November 6th, 2008
|12:26 pm - One last political post|
The numbers I have for the electoral vote count are 364-163 which sounds dangerously close to 'landslide'. Certainly compared to Bush v. Kerry (286-251). At the time, I remember people complaining about the electoral vote counts and comparing the popular vote count. The popular vote count was 62,040,610 to 59,028,444 which sounds pretty darn close. I remember Condi Rice saying that this was a mandate and that more people had voted for Bush than any other president in history. In general, Republicans were happy and celebratory. Democrats were crestfallen and the usual tripe about moving to Canada was tossed around.
Someone else mentioned to me that the reverse is true as well. More people voted against him than any other president in history. By and large, people felt 2k4 had been stolen like 2k was stolen.
This is a good sample of something I heard after Obama won:
We showed last night that the partisanship that might have worked for Dubya has no place on the national level.

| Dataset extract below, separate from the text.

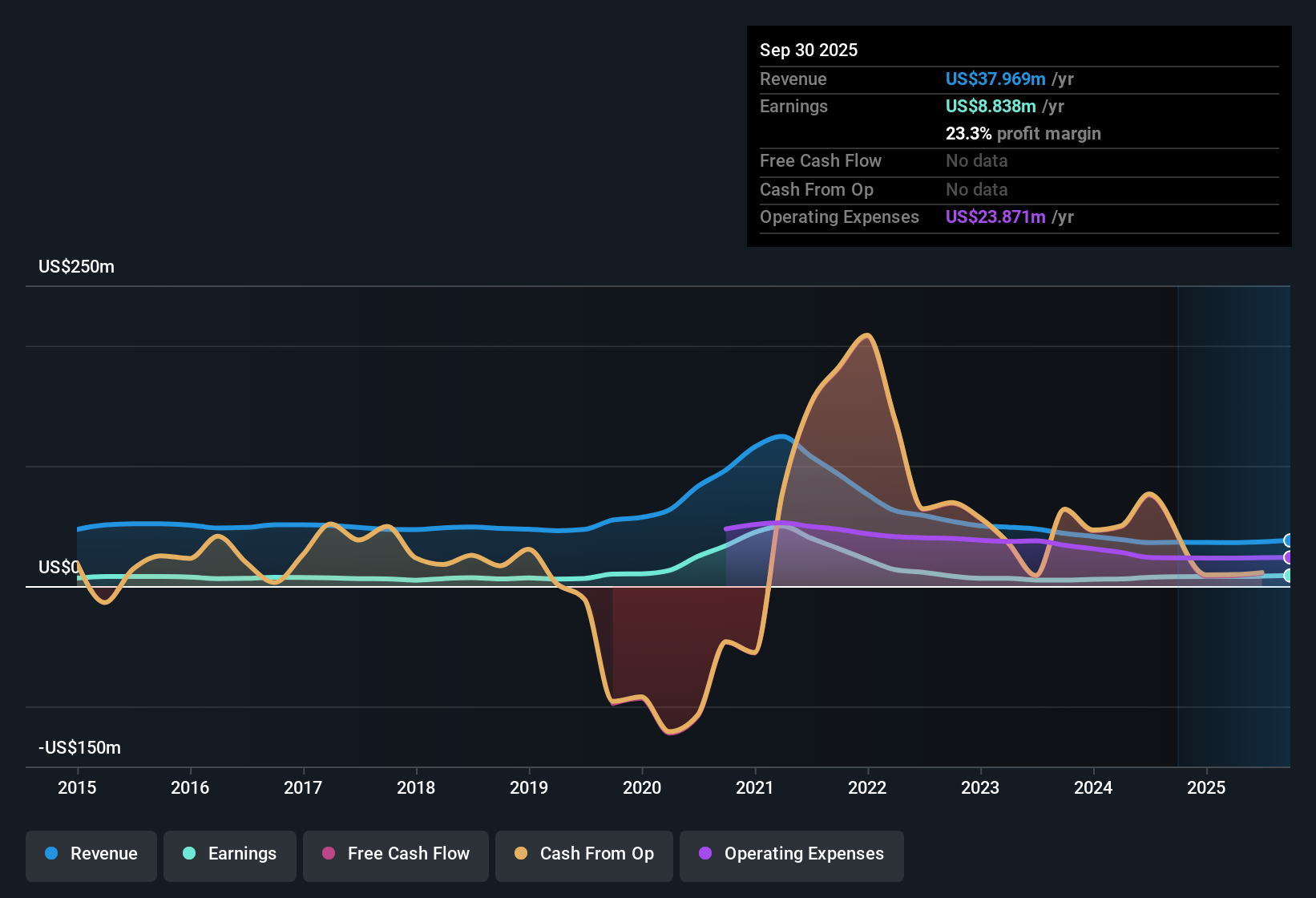Screen dimensions: 1316x898
Task: Expand the Free Cash Flow legend entry
Action: pos(395,854)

It's liberating and wonderful to hear and it's exactly dead wrong. The popular vote totals were 64,336,982 to 56,683,477. How do you expect to say that partisanship is gone when this election went against the will of 46% of the people?
Republicans of 2k8 -- you feel the way Democrats felt in 2k4.
Democrats of 2k8 -- you feel the way Republicans felt in 2k4.
Get a hold of yourself people. Nothing's changed yet. All that's changed is that the first president of partial African-American descent was elected. Our country is still deeply divided and partisan. The only difference is that most of my flist is on the winning side this time.
I agree; this isn't about partisanship being gone. But this is about a new President who pledges to (and who I believe will try to) work toward cooperation and unity instead of division. I'm happy because I think he is a great candidate, and because, I'll admit it, I think this crushing a defeat may be the wake-up call the Republican Party needs to start addressing the extremely vocal minority in their party who have been plying the political seas of late. I may be wrong, but I am, not to be too much of an Obamamaniac, hopeful.
Wait a second.
This isn't a crushing defeat any more than 2k4 was a crushing defeat. It's a difference of a mere 4% of those who voted. If 1.5 million people had decided McCain rather than Obama, McCain would have won. That's the population of Phoenix, AZ. That's less than 1/5 the population of New York City.
This isn't a wakeup call to anyone more than losing the rebellion was a wakeup call to Mal. The Browncoats here aren't going to file into the Alliance.
|Date:||November 7th, 2008 12:08 am (UTC)|| |
This is what I get for trying to be rhetorical at work. Bad phrasing on my part.
The crushing part was the full pendulum swing--Democrat in the White House, Democratic majorities in Congress--and the fact that things ended for the McCain campaign so early in the night, which has to be demoralizing. I think it will make the party reflect a lot to have seen that unilateral a loss. The popular vote was close, and I think that's good, in the end--I am hoping that Obama can in fact lead us toward unity instead of dividing us, and I think that if he had crushed McCain in the popular vote that could've caused a serious problem.
And to address the Firefly metaphor--losing the rebellion was a wakeup call to Mal, in a sense; it just woke him up to bitterness and depression, which I am very much hoping we can find a way to avoid.